→ **DATA ROWS**:
· · · · · · ·
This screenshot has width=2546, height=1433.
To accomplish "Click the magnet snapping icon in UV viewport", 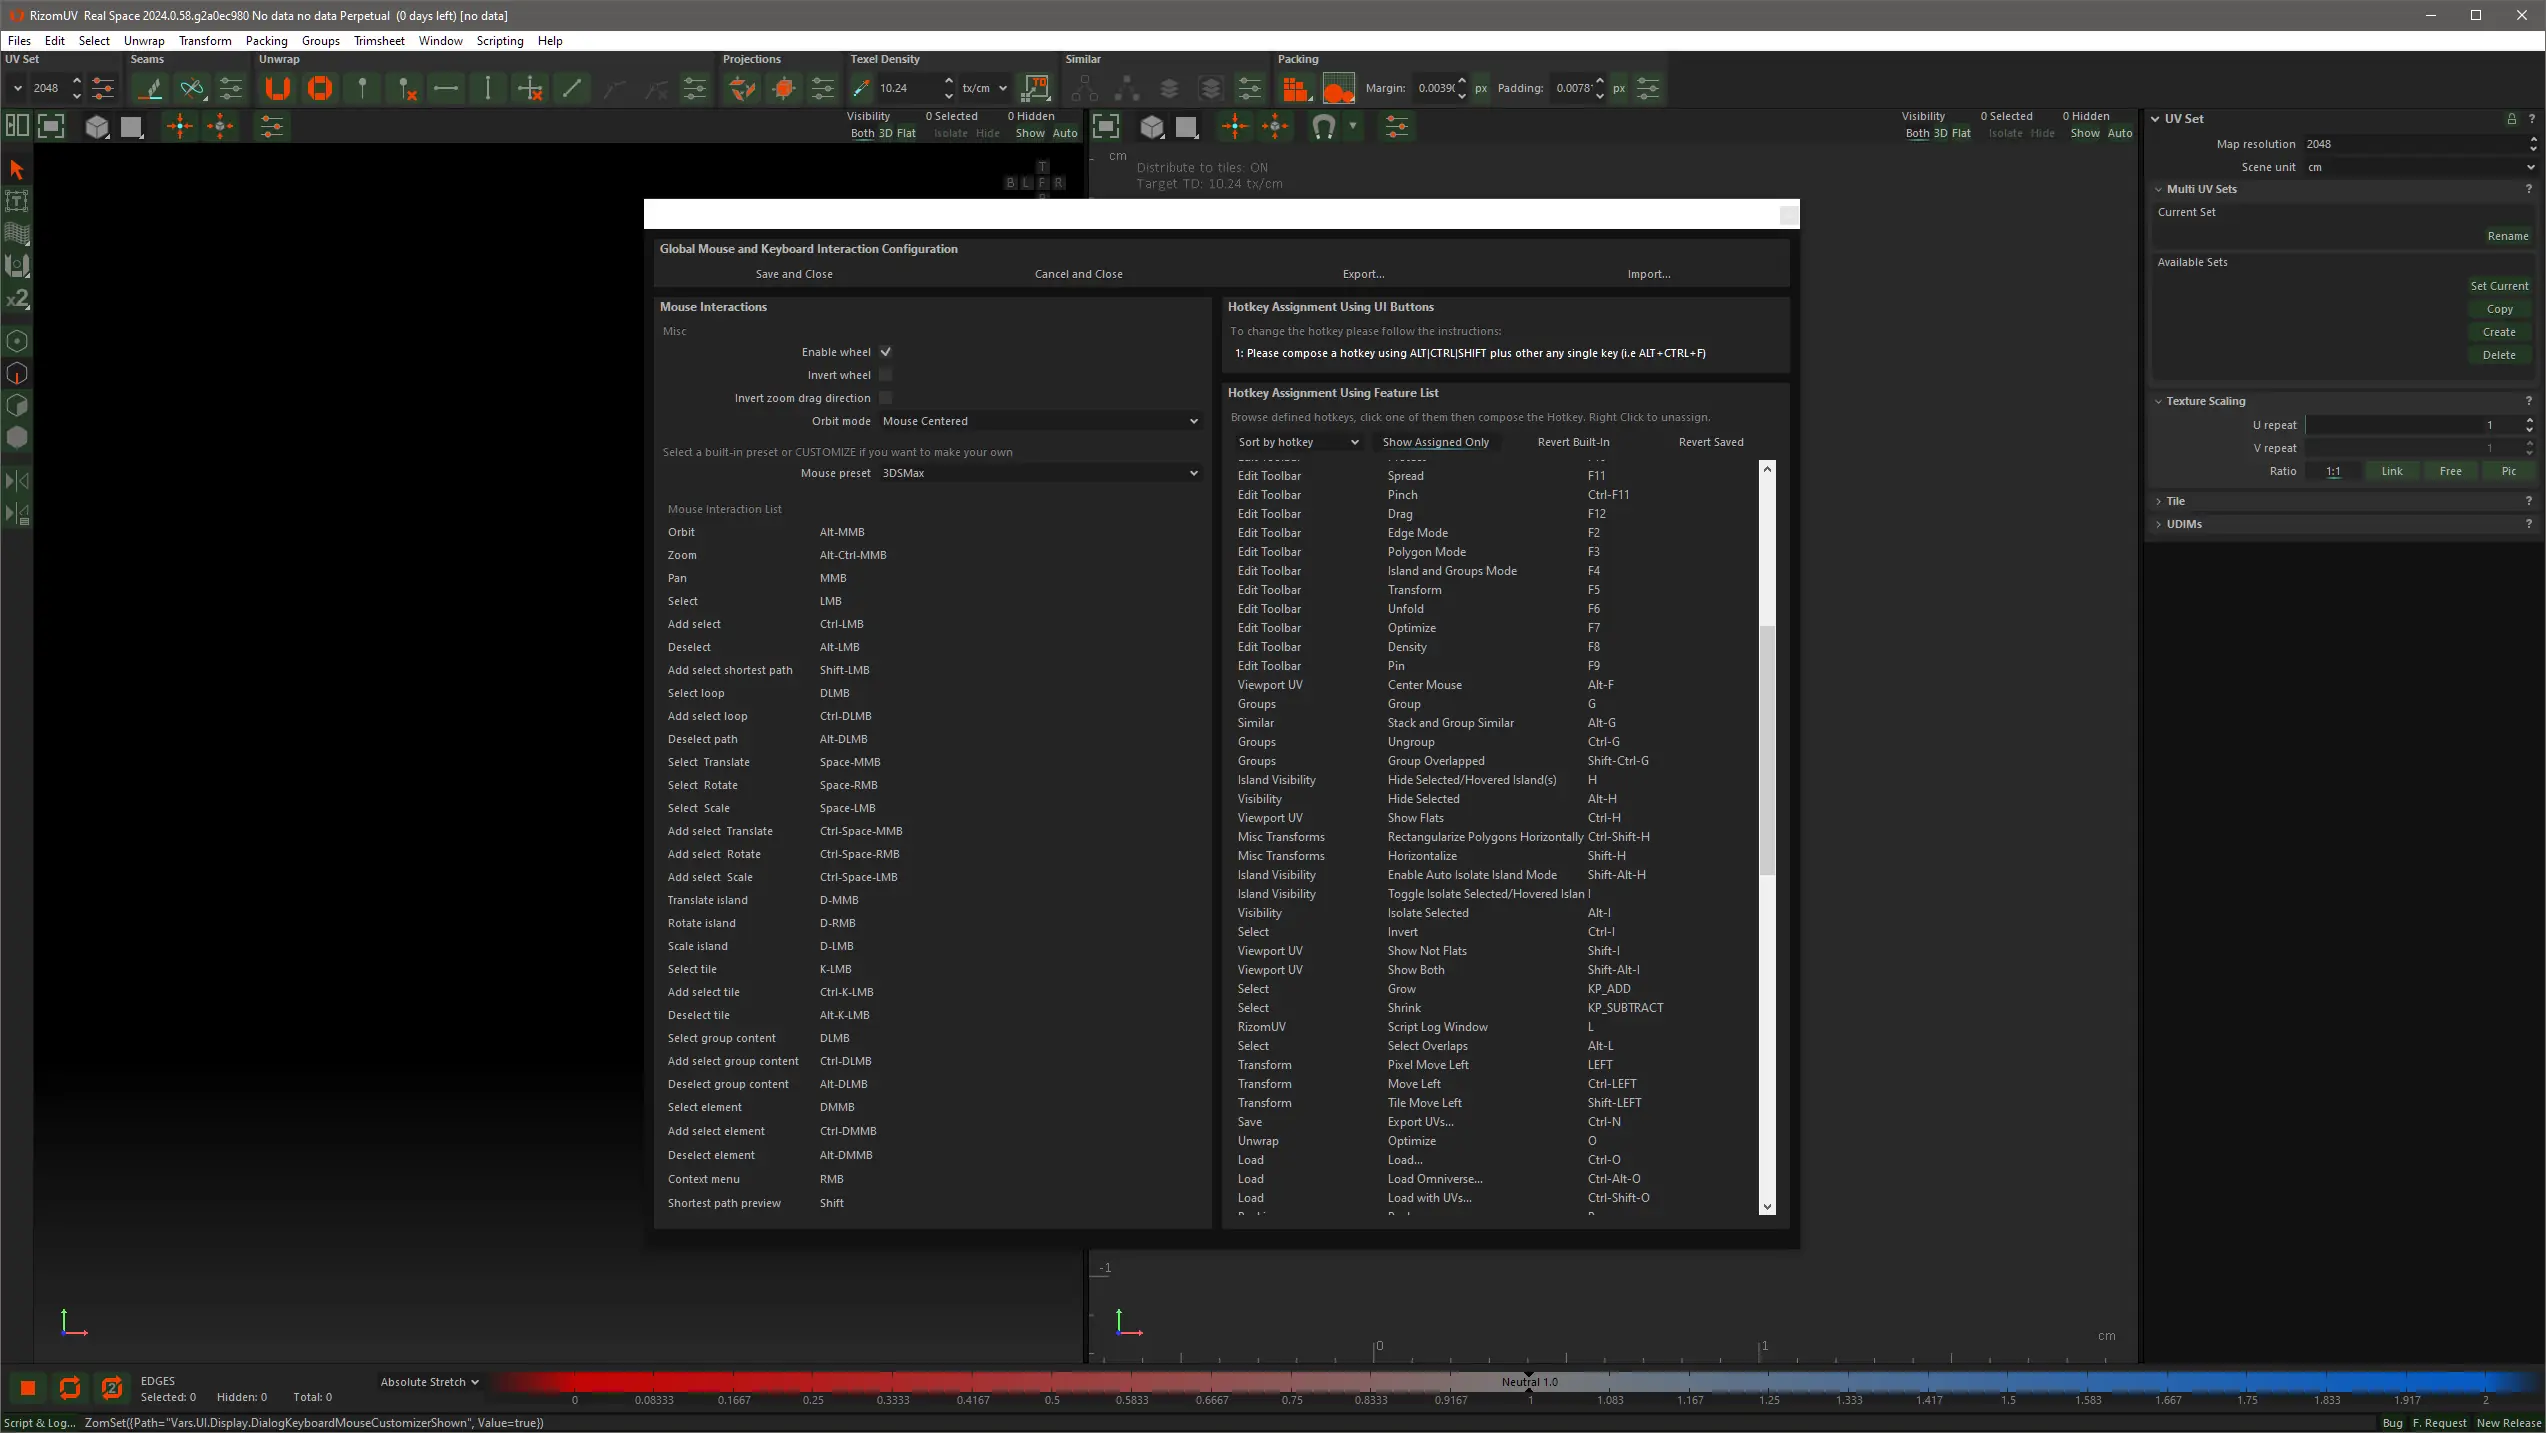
· · · · · · ·
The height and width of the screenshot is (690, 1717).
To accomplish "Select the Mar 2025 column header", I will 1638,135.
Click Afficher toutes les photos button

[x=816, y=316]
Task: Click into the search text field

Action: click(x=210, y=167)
· · · · · · ·
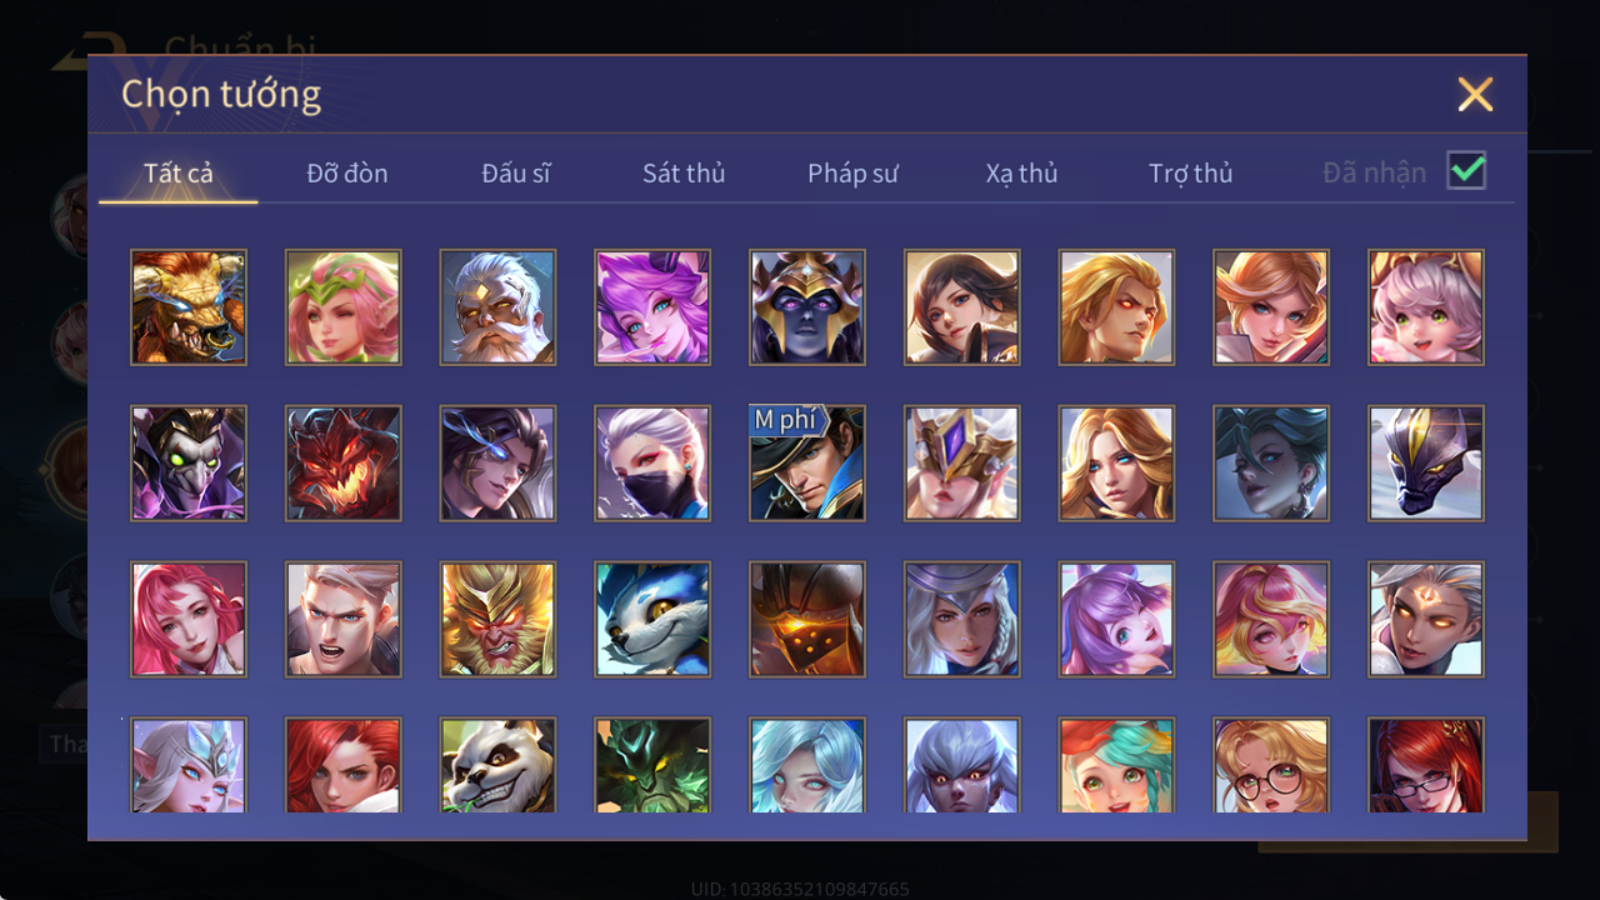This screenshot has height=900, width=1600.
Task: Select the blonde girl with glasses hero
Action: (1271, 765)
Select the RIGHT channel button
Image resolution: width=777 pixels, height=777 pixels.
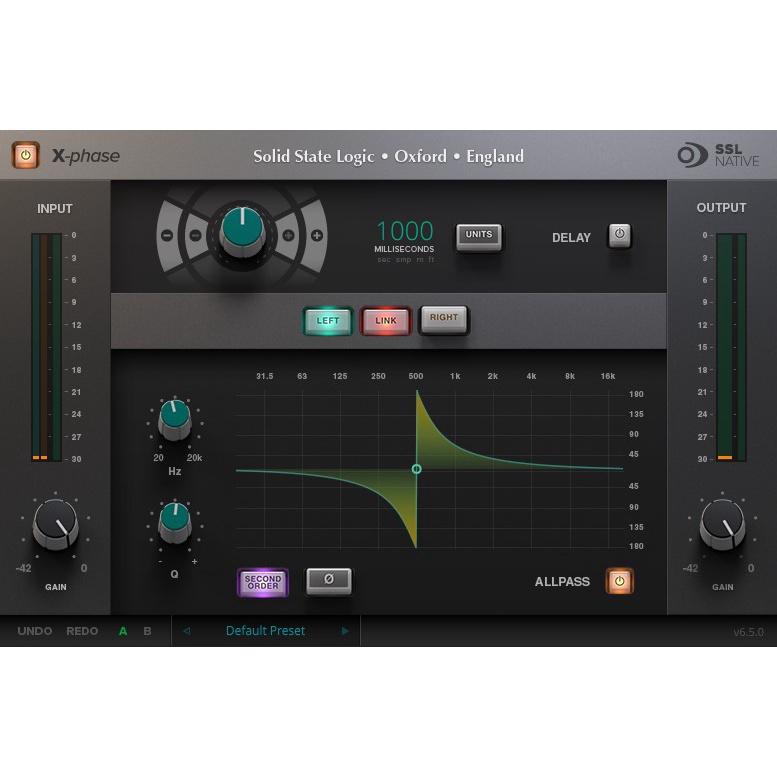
· · · · · · ·
→ **WHAT THIS TASK INVOLVES**:
Give the lines of the material from the line with "This screenshot has width=2546, height=1433." to the line with "the magnet snapping" as a JSON list of strings, one string per line and no blank lines. Leave the pictures out.

→ **EXERCISE ANSWER**:
[
  "This screenshot has width=2546, height=1433.",
  "To accomplish \"Click the magnet snapping icon in UV viewport\", "
]